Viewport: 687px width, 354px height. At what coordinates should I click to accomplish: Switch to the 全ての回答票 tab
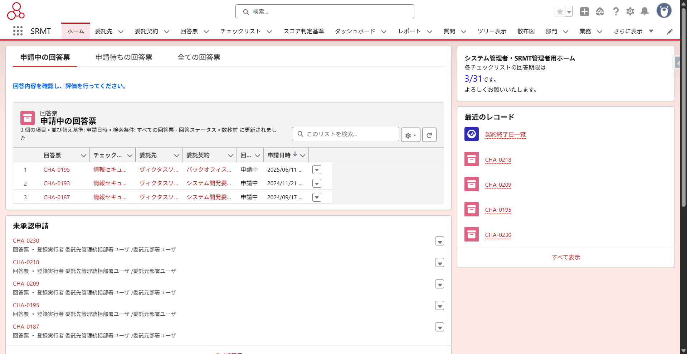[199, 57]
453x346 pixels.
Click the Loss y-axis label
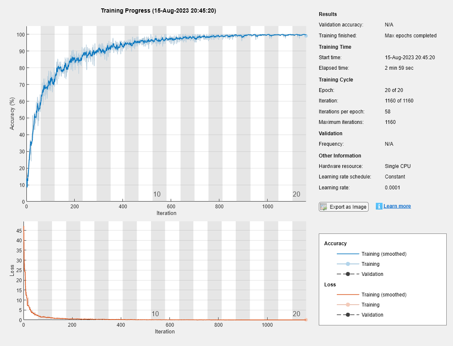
---
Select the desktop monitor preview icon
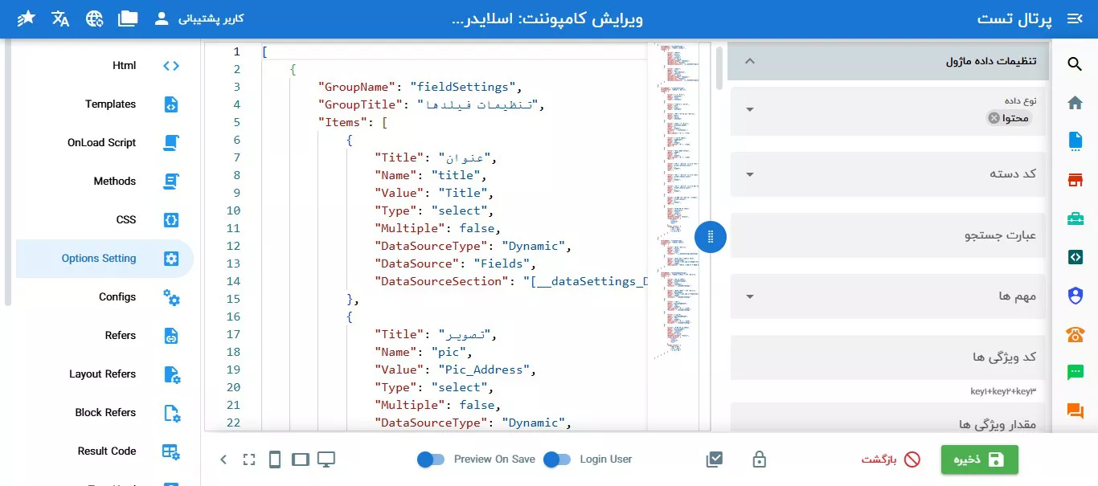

• Your instructions:
Using the records above, repeat exactly the run of lines that starts with the line with "Viewport: 687px width, 354px" and goes on through the line with "Click the Loss y-axis label"; omit each picture.

• Output:
Viewport: 687px width, 354px height. At what coordinates should I click to accomplish: Switch to the 全ての回答票 tab
[199, 57]
453x346 pixels.
Click the Loss y-axis label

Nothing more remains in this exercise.